I’m not sure why you believe I don’t understand various maladies or have zero basis for determining whether someone is lying. I am not a medical doctor. But my full-time job for 40 years has involved reading medical records, speaking with people claiming various degree of limitation, undergoing training on various medical conditions, and discussing conditions and specific cases with medical doctors. I may not be any special kind of expert, but I believe my views have slightly more than zero basis, and reflect something other than a chosen schtick.

So, when it comes to the administration of private or public disability benefits, should benefits be paid to everyone who simply says, “Please give me benefits. I’m disabled.”? If not, someone has to make some kind of assessment.

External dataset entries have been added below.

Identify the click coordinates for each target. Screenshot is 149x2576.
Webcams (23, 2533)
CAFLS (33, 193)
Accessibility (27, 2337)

No, I’m not talking about the cases you review. I’m talking about the opinions you express on this board, including multiple JAQ threads where people try to respond nicely to you and you double down. This does not suggest you are open to new knowledge on these topics. You also come into threads created by other people about disabilities to express your skepticism when the thread isn’t even about that. See: the thread I started specifically for neurodiverse individuals.

I actually think your approach to your job, based on what you’ve described in the past, is quite reasonable. I would be the same way. You can’t fund everything. Not everyone has the same level of need. The problem is the way you come off to posters here whenever we are discussing this stuff (well, speaking for myself, at least.) It’s very frustrating. I’m not gnashing my teeth or anything because I don’t really take it personally. I just never get the chance to talk forthrightly about this because those threads aren’t usually in the Pit, and I don’t want to derail them. Nor do I want to make you feel bad.

I find it challenging when a sincere inquiry for others’ insight and experiences is simply dismissed as “JAQ.” Per wikipedia, Just Asking Questions” (JAQ; known derisively as “JAQing off”)[a] is a pseudoskeptical tactic often used by conspiracy theorists to present false or distorted claims by framing them as questions.

As far as I can recall, my intent is never to do that. I think is a bullshit passive aggressive response to mischaracterize what was intended as a sincere request for views other than mine. Asking questions from people situated differently from me is one of the best ways I know of to learn. However, asking for and receiving different views does not mean I am going to accept them at face value.

I grant that I should be more circumspect when persons offer insights and opinions I find problematic. I am not the most empathetic person. I have been making a much greater effort to simply stay out of threads such as your neurodiverse one, as I feel my participation will not do either of us much good. I was very hesitant to even enter this thread, but I was interested in what the thread initiator had to say.

I find those discussions frustrating as well, as it often seems like persons simply wish to affirm each other, based more on feelings and sympathy than much else. I am generally willing to hold my views up to criticism, and have regularly changed them. But someone simply claiming they feel differently and object to my questioning something is generally inadequate for me to change my opinion.

Apologies to Dseid for pushing this into hijack territory. I’ll think I’ve said as much as I have to contribute to this thread.